Please Wait
20796
1. Al-Qur'an dari satu sisi menyebutkan kedudukan tinggi manusia dengan ragam redaksi dan dari sisi lain, terdapat juga ayat-ayat yang mencela dan mengecam manusia.
2. Gerakan manusia dalam dua kurva menanjak (qaus shu'udi) dan menukik (qaus nuzuli) tidak terbatas dan tidak mengenal tapal batas. Hal ini dikarenakan pelbagai potensi yang dimilikinya.
3. Manusia merupakan sebuah makhluk dwi-dimensi; dimensi ruhani-malakuti dan dimensi hewani-nafsani.

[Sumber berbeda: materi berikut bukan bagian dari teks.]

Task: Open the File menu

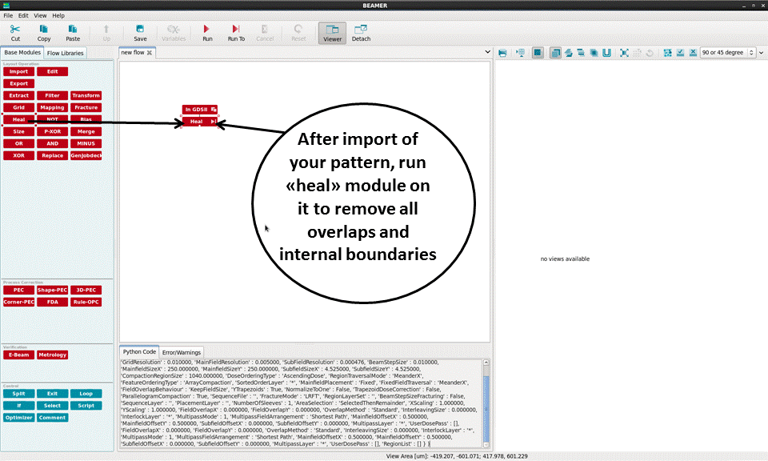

4. Manusia berbeda dengan entitas-entitas lainnya memiliki kehendak dan kebebasan dan lintasan kehidupannya berpijak di atas pilihan-pilihannya sendiri.
5. Orang-orang yang mampu meraih makam khalifatullah dengan bekal petunjuk Ilahi dan mengendalikan pelbagai kecendrungan dan keinginan hewani.
Dengan mengulas secara selintasan ayat-ayat al-Qur'an kita akan sampai pada sebuah kesimpulan bahwa dalam kaitannya dengan manusia, secara umum kita berhadapan dua perkara:
Bagian pertama, ayat-ayat yang mengagungkan manusia dan menyebut manusia dengan ungkapan yang sangat agung dan tinggi. Ayat-ayat yang terkait misalnya:
1. "Dan sesungguhnya telah Kami muliakan anak-anak Adam. Kami angkut mereka di daratan dan di lautan, Kami beri mereka rezeki dari yang baik-baik, dan Kami utamakan mereka dengan kelebihan yang sempurna atas kebanyakan makhluk yang telah Kami ciptakan." (Qs. Al-Isra [17]:70)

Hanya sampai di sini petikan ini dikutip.